Given instruction a:
Duplicate the passage of the account of clearing out a hoarder's house, starting with "As we started" and going on through "into the dump pile.".

Extracted text:
[Begin]

As we started working I quickly came to realize that this was a home of a hoarder. Underneath the house was completely FULL of stuff. The owner was on the lawn instructing what was NOT to go on the dump pile. It was already a big pile. They had maybe been working an hour before we got there. At one point I had counted thirty people forming three different chains emptying the stuff from under the house. I do not know how many people were upstairs. Every now and again a man would come down with a laundry basket FULL of STUFF for the keep pile and others upstairs would come out and throw stuff over the landing into a wheelbarrow that we'd empty into the dump pile.



In this second photo you can see through to the neighbouring house. When we got there you wouldn't have been able to. It was filled from the ground to the roof, with STUFF. 


After we'd worked there for about 2 1/2 hours they didn't need us so we left the other workers to it and went to find someone else who could use us. On the way back, 4 1/2 hours later, we passed the 'first house' and found the pile of stuff to keep, had exploded to the front of the fence. The 'keepers' extends the length of the fence line on the inside of the yard, and now is on the footpath.


It was an interesting experience to see what made it to the 'keep' pile. This owner had some beautiful things that's for sure. Beautiful antique furniture. Would I have kept them having been caked in this thick, (some things had up to an inch of slimy mud) stinky, mud? I don't know. I doubt it. I think I would cry...sob...and say goodbye.But then there'd be things come down from upstairs and I'd think 'why??'. Like the M&M statue made it to the keep pile when the photos in frames did not.

[End]

Material for the task:

[Begin]

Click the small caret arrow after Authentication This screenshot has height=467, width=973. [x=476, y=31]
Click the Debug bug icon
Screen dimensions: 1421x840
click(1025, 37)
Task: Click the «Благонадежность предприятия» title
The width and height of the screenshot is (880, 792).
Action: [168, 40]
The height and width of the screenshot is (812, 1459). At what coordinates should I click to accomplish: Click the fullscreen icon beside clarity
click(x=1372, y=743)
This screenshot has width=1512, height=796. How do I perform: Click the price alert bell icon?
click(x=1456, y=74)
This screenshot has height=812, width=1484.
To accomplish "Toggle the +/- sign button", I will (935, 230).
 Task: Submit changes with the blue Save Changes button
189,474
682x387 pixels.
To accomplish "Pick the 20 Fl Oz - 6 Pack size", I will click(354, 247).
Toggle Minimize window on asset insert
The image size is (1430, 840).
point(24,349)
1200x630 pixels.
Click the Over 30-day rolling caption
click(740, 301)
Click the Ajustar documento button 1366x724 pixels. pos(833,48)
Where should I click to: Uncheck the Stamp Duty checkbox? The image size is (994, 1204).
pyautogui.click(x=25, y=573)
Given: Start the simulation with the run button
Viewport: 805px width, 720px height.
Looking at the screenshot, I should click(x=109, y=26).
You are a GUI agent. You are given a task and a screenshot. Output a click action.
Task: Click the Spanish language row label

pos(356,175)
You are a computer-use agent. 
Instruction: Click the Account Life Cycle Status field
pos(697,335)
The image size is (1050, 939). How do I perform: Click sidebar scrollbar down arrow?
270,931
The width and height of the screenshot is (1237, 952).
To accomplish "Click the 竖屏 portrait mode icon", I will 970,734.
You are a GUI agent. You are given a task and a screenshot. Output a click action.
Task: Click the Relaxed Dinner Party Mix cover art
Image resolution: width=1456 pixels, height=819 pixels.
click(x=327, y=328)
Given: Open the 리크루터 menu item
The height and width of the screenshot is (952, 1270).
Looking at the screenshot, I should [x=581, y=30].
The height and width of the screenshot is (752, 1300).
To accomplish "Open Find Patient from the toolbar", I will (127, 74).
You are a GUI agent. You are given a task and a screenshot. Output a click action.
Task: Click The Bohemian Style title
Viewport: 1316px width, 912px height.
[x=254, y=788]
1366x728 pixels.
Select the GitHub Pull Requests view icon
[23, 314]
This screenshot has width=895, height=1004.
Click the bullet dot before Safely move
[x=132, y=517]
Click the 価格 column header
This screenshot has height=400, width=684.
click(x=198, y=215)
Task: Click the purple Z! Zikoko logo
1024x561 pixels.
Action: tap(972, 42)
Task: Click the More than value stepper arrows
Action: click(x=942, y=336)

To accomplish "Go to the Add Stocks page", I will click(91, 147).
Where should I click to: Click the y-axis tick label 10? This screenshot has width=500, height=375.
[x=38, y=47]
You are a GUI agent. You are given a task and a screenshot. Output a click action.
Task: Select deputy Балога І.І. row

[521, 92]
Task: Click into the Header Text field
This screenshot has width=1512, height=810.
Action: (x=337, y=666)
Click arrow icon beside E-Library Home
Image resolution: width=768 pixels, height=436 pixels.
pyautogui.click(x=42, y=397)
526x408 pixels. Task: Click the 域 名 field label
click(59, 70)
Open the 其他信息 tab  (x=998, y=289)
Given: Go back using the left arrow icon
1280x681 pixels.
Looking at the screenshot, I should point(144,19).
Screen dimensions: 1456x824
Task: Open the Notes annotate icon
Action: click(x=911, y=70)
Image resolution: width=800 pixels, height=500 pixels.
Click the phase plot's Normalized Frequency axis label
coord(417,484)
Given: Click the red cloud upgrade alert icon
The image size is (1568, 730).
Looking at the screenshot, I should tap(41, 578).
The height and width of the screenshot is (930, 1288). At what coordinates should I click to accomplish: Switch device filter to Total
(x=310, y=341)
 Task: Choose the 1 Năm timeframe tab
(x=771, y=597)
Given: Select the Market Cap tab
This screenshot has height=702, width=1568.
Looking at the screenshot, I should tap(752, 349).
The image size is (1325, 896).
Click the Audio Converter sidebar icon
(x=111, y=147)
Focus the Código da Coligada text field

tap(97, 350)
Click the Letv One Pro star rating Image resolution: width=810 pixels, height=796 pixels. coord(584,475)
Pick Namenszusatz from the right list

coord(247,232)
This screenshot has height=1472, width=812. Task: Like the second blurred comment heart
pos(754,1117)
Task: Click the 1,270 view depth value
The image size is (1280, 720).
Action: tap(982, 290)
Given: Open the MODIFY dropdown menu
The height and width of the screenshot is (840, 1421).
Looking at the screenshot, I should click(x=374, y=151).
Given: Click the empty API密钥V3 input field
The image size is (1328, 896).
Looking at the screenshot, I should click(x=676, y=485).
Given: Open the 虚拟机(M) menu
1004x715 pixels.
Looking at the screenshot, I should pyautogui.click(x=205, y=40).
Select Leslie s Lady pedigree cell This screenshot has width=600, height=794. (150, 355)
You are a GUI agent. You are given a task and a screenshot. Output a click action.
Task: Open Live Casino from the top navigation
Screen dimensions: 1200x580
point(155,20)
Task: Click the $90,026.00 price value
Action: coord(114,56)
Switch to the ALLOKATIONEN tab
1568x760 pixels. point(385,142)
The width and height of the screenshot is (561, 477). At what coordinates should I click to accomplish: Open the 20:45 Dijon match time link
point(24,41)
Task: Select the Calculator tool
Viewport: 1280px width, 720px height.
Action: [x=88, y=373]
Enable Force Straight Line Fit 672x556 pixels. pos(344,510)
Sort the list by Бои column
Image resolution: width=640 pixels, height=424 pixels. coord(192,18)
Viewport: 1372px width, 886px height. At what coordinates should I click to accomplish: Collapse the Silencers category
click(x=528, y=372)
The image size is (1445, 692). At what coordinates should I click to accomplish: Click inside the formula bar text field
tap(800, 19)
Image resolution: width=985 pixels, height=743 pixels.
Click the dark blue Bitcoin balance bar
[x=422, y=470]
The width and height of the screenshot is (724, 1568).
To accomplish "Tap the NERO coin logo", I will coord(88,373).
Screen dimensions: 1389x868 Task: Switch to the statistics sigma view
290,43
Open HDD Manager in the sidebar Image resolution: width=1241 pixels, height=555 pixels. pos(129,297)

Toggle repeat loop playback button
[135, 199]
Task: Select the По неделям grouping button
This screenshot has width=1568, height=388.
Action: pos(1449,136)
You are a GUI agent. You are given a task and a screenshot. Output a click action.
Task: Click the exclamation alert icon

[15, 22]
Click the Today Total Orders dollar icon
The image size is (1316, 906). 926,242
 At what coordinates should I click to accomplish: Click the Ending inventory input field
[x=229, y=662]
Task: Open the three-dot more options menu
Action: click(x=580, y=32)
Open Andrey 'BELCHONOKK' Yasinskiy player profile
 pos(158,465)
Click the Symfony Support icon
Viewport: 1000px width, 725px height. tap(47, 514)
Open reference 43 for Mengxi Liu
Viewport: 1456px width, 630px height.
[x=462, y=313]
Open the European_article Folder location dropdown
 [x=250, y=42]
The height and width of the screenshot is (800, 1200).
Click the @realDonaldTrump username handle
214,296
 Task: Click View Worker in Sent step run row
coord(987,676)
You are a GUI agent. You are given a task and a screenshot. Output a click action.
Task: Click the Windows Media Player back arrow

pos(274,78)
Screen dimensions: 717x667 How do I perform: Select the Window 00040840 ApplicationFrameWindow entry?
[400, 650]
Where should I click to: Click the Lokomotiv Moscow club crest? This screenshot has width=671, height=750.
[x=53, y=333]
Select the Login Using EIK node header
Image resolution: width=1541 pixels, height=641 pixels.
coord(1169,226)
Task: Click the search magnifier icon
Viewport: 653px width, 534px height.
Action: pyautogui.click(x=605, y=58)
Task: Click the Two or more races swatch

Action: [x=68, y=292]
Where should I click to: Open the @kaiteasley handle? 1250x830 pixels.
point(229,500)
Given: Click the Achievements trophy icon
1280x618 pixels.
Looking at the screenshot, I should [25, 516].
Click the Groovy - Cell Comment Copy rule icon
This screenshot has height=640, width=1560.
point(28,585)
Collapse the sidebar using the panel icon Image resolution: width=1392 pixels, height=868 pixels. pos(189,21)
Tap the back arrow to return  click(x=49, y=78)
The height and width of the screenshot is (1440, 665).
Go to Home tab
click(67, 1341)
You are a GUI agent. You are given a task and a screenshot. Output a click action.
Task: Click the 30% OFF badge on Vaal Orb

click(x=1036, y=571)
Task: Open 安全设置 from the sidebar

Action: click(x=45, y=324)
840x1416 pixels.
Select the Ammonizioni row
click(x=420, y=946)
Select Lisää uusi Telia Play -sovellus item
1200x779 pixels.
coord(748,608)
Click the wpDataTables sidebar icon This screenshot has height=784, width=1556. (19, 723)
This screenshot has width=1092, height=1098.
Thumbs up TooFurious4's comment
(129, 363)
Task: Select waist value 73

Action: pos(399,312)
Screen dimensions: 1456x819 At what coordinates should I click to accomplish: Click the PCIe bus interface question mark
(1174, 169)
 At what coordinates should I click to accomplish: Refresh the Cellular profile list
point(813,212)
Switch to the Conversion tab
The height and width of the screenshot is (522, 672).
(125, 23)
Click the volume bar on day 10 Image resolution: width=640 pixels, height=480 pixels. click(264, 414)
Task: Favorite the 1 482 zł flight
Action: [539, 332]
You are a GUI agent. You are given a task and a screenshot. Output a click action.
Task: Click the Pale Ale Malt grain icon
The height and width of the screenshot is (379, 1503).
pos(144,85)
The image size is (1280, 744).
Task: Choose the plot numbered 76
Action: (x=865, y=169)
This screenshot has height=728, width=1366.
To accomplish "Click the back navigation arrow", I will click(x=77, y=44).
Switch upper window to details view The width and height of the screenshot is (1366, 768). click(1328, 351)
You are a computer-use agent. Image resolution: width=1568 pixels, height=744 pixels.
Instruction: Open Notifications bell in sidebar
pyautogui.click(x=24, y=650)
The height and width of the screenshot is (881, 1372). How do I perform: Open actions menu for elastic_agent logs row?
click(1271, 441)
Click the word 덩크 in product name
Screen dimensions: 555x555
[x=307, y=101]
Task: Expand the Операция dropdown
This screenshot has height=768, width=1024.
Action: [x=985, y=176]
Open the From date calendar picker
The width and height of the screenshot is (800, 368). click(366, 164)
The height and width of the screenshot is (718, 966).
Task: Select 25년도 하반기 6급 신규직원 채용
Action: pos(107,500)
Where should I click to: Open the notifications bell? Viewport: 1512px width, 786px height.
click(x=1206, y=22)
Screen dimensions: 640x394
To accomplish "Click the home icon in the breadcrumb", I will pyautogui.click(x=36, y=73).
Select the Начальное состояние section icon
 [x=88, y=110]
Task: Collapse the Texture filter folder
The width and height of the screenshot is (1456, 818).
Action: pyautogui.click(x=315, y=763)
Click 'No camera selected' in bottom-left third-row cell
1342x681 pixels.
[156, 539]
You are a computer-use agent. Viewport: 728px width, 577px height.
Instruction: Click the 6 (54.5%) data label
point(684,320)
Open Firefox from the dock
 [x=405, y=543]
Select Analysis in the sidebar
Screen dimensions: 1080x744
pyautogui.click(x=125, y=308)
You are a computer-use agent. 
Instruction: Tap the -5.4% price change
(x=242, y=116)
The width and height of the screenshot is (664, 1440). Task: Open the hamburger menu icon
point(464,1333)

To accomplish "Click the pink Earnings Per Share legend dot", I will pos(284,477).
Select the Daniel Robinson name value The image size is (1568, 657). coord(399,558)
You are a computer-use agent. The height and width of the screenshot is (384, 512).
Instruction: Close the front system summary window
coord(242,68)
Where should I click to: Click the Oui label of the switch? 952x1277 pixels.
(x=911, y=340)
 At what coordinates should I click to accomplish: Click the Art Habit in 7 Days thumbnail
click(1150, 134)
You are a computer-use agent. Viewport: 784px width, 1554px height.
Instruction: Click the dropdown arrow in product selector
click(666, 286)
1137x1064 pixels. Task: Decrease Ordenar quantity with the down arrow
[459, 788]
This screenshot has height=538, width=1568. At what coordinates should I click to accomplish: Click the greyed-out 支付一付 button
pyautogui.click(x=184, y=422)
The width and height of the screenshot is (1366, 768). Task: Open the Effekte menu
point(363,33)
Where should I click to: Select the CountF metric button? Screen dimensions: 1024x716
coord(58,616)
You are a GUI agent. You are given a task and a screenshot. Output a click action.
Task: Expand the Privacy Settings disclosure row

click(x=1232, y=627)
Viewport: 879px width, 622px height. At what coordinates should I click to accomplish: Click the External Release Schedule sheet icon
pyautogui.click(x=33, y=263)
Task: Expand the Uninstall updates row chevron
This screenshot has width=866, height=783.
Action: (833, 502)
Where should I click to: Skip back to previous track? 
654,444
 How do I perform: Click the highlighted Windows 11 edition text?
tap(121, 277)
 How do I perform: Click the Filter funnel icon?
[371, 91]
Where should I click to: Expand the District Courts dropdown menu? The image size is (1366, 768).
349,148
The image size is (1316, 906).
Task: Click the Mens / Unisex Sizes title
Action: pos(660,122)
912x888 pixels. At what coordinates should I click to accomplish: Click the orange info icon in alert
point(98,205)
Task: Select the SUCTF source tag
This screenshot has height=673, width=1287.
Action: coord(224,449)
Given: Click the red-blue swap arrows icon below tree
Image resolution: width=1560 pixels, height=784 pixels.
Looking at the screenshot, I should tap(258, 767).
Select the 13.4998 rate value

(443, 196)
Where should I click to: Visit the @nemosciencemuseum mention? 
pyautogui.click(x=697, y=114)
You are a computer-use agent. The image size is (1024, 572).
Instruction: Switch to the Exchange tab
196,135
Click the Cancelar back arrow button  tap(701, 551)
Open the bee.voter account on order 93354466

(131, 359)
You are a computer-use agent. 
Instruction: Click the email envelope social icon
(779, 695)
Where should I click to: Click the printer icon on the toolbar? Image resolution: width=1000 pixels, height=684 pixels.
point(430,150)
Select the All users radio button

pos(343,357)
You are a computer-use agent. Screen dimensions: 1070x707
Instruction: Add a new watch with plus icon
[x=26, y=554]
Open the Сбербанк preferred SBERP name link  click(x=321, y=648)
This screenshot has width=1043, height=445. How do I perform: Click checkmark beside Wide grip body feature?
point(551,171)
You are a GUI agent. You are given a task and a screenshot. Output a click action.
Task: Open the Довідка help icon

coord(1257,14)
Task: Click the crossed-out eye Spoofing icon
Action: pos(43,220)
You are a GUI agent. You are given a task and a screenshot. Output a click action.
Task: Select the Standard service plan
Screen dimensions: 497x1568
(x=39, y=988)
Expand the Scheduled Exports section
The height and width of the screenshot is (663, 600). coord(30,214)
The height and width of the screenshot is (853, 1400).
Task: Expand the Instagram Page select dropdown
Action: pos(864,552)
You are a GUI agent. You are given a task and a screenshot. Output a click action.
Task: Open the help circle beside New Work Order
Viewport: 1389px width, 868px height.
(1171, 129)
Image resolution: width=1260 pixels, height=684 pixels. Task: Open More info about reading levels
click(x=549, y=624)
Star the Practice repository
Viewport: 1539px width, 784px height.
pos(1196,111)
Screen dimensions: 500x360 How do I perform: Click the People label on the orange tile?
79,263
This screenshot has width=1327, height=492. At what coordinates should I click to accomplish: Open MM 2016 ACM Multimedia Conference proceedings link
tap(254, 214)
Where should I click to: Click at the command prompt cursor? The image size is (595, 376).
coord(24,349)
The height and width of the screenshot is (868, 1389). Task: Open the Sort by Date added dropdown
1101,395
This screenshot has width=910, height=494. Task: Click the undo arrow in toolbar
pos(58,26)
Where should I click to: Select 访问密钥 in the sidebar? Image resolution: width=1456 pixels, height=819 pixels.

[End]

Given instruction b:
Write down the entries verbatim, starting with the line containing "Where should I click to: Click the Lokomotiv" and going on through the line containing "Tap the back".

Reply a:
As we started working I quickly came to realize that this was a home of a hoarder. Underneath the house was completely FULL of stuff. The owner was on the lawn instructing what was NOT to go on the dump pile. It was already a big pile. They had maybe been working an hour before we got there. At one point I had counted thirty people forming three different chains emptying the stuff from under the house. I do not know how many people were upstairs. Every now and again a man would come down with a laundry basket FULL of STUFF for the keep pile and others upstairs would come out and throw stuff over the landing into a wheelbarrow that we'd empty into the dump pile.

Reply b:
Where should I click to: Click the Lokomotiv Moscow club crest? This screenshot has width=671, height=750.
[x=53, y=333]
Select the Login Using EIK node header
Image resolution: width=1541 pixels, height=641 pixels.
coord(1169,226)
Task: Click the search magnifier icon
Viewport: 653px width, 534px height.
Action: pyautogui.click(x=605, y=58)
Task: Click the Two or more races swatch

Action: [x=68, y=292]
Where should I click to: Open the @kaiteasley handle? 1250x830 pixels.
point(229,500)
Given: Click the Achievements trophy icon
1280x618 pixels.
Looking at the screenshot, I should [25, 516].
Click the Groovy - Cell Comment Copy rule icon
This screenshot has height=640, width=1560.
point(28,585)
Collapse the sidebar using the panel icon Image resolution: width=1392 pixels, height=868 pixels. pos(189,21)
Tap the back arrow to return  click(x=49, y=78)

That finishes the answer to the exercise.